## [Selection]
_____

I am looking at a cooler unit now so I can run in the summer.


----------



## jags (Dec 7, 2012)

Nice looking build, Walkerdog. You may want to consider boxing in the end of the beam as well as gussets. At 12" tall I am betting that you will see some twist on the beam.

And a lift or hoist is gonna be a must for that beast. You won't feel "whole" until you do it.:msp_biggrin:


----------



## walkerdogman85 (Dec 8, 2012)

Well I haven't had much time to work on the build been busy with my kids but thankfully my buddy has been working on it he got the motor running now all we need is to shim the pump and get hoses
















hopefully the video works


----------



## walkerdogman85 (Dec 8, 2012)

http://static.photobucket.com/playe...38/walkerdogman85/2012-12-07_19-47-50_578.mp4


----------



## walkerdogman85 (Dec 10, 2012)

btt


----------



## walkerdogman85 (Dec 15, 2012)

ready for hoses!!!


----------



## OH_Varmntr (Dec 15, 2012)

Looks awesome so far! Don't worry, that is a hydraulic tie-rod cylinder, not a pneumatic cylinder.

We've only got a 20" stroke splitter and want to make a bigger one but our I-beam is only long enough for a 20" stroke cylinder.


----------



## walkerdogman85 (Jan 29, 2013)

we made the hitch last night and put the jack on it we are taking to have hydraulic hoses made for it tonight it should be ready tomorrow then all we have to do is shim our pump weld the hydraulic tank fill lid on and verify stroke with our wedge placement then weld it down. Then we have to brace up the beam under the wedge and we should be able to test. His neighbor just had a hickory tree cut down so that should be able to tell us if its going to work or not lol. we have to come up with a lift still I believe we are goign to use a jib hoist with electric winch. and suggestion on how we should do that? I got a new phone so ill try and take pics asap. Also we got a new set of hubs to put on and mabye some fenders


----------



## triptester (Jan 29, 2013)

I like to bolt the lid on the hydraulic tank so the tank can be inspected or cleaned inside.


----------



## walkerdogman85 (Jan 30, 2013)

_____

## [Listed records]

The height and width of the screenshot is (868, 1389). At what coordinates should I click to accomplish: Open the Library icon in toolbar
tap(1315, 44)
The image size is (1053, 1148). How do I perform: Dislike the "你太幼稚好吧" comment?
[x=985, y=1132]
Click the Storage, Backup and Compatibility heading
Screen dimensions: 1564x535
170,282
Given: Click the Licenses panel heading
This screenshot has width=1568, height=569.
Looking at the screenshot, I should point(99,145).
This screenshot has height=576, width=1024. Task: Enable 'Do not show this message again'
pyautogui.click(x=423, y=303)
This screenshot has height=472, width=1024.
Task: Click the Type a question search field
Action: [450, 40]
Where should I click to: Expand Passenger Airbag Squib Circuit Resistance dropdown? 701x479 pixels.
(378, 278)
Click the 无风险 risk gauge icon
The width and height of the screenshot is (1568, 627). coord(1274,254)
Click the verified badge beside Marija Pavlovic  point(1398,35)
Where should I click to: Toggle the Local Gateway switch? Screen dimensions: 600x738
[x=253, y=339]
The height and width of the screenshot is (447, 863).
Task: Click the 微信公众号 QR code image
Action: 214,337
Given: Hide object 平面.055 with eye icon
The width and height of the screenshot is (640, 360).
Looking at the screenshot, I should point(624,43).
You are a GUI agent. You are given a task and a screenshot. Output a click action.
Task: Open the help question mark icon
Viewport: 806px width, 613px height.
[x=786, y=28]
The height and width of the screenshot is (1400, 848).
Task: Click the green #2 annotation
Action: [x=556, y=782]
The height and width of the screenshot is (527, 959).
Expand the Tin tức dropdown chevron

_____

## [The problem]
Can you retype the passage of the splitter thread between "## walkerdogman85 (Jan 29, 2013)" and "or cleaned inside.", inclusive, word for word?

## [Task answer]
## walkerdogman85 (Jan 29, 2013)

we made the hitch last night and put the jack on it we are taking to have hydraulic hoses made for it tonight it should be ready tomorrow then all we have to do is shim our pump weld the hydraulic tank fill lid on and verify stroke with our wedge placement then weld it down. Then we have to brace up the beam under the wedge and we should be able to test. His neighbor just had a hickory tree cut down so that should be able to tell us if its going to work or not lol. we have to come up with a lift still I believe we are goign to use a jib hoist with electric winch. and suggestion on how we should do that? I got a new phone so ill try and take pics asap. Also we got a new set of hubs to put on and mabye some fenders


----------



## triptester (Jan 29, 2013)

I like to bolt the lid on the hydraulic tank so the tank can be inspected or cleaned inside.